---------- TEXTE D’ÉTUDE ----------

Ce qu’il faut retenir du discours de politique générale de Michel Barnier

Ce qu’il faut retenir du discours de politique générale de Michel Barnier

Le Premier Ministre, Michel Barnier a prononcé son discours de politique générale devant les députés. Directement ou indirectement, les propos tenus par le chef du gouvernement à l’Assemblée nationale auront aussi un impact sur la vie des Français de l’étranger. Surtout que la situation financière est explosive, alors que le déficit risque d’atteindre 6% du PIB cette année.

Ce discours de politique générale était attendu. Pendant près d’une heure et demie, ce mardi 1er octobre, Michel Barnier a dévoilé devant l’Assemblée nationale les grandes orientations de la politique de son gouvernement, principalement composé de macronistes et de représentants des Républicains.

Dépenses publiques et recettes

Le Premier ministre a notamment évoqué la réduction des dépenses publiques, mais aussi sa volonté de maîtriser davantage l’immigration. Il a aussi, à plusieurs reprises, prôné la simplification des démarches administratives et des normes. Certaines de ces mesures dépasseront les frontières et auront donc des impacts sur les expatriés. Lesquelles ?  

Réduction des dépenses publiques pour les expatriés ?

Réduire les dépenses de l’Etat, c’est également diminuer les crédits accordés aux actions en faveur des expatriés. En effet, les programmes spécifiques appelés « 151 », pour ce qui concerne l’action consulaire et programme 185 qui lui, englobe tous les outils dédiés au rayonnement français à l’étranger, pourraient donc être touchés. Derrière ces numéros, ce sont par exemple le nombre d’agents dans les consulats, ou les ambassades qui peuvent être visés. Ce sont également le montant des bourses scolaires pour aider les enfants de nos compatriotes à intégrer le réseau des lycées français qui pourraient donc être aussi affectés.  Une possible réforme des critères d’attribution est-elle déjà enterrée ? 

Puisque Michel Barnier a aussi demandé à ce que des efforts de productivité soient inclus dans les services publics, les ambassades et les représentations de la France à l’étranger seront sans doute incluses dans cette volonté affichée par le Premier Ministre. C’est aussi en misant sur ce pari de la mutualisation que Business France (agence publique qui aide les entreprises françaises à s’exporter) et Atout France (agence de développement touristique de la France) ne feront, apparemment, plus qu’un prochainement.

Au niveau culturel, c’est également le réseau des Alliances françaises qui pourraient voir leurs fonds diminuer. Comment, dès lors, d’un côté souhaiter un service public de qualité et de l’autre baisser les crédits ? La réponse du Premier Ministre réside dans une amélioration de la dépense publique.

Effort fiscal pour les entreprises aux « profits importants » et « les Français les plus fortunés »

----------

> CONSIGNE: Les affirmations suivantes concordent-elles avec le texte sur le discours de Michel Barnier ? (a) Le discours de politique générale a duré près d’une heure et demie. (b) Le programme 151 englobe les outils dédiés au rayonnement français à l’étranger. (c) Business France et Atout France ne formeront apparemment bientôt plus qu’une seule agence. Répondez par oui ou par non pour chacune, en citant mot pour mot le passage du texte qui tranche.

---------- DONNÉES FOURNIES ----------

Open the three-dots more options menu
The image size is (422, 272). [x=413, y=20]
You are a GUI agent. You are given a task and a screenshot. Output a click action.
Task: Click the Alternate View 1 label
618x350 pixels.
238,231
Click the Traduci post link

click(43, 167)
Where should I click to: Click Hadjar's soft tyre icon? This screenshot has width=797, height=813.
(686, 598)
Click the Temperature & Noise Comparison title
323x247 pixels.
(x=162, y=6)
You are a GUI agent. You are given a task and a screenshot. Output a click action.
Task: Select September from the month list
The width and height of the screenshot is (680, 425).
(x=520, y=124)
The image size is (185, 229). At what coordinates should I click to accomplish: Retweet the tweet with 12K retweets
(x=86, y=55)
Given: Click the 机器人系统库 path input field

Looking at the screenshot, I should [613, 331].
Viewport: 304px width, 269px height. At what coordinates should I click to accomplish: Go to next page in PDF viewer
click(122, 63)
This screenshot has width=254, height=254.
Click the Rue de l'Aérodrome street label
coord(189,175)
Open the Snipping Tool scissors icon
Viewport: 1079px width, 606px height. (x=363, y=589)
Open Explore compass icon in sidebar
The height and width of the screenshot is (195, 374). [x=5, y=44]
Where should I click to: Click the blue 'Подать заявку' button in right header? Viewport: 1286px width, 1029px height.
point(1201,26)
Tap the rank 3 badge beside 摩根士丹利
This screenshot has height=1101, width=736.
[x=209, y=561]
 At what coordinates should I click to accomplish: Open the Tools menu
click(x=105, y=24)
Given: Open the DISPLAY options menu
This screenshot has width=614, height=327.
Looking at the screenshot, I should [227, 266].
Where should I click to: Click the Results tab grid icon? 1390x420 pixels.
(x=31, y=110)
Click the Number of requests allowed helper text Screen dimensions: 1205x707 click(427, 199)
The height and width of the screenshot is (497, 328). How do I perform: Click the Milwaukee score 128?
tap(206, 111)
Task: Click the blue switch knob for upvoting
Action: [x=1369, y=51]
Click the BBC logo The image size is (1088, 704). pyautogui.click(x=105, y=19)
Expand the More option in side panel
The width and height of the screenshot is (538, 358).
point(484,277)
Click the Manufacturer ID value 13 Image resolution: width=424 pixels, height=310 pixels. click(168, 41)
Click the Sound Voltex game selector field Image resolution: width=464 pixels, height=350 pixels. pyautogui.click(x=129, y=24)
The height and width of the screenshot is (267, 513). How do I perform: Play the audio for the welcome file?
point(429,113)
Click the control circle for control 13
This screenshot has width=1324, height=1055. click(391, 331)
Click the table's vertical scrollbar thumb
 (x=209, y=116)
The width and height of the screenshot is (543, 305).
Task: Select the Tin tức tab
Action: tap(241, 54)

----------

> RÉPONSE RÉDIGÉE:
(a) Oui : « Pendant près d’une heure et demie »
(b) Non : « programme 185 qui lui, englobe tous les outils dédiés au rayonnement français à l’étranger »
(c) Oui : « ne feront, apparemment, plus qu’un prochainement »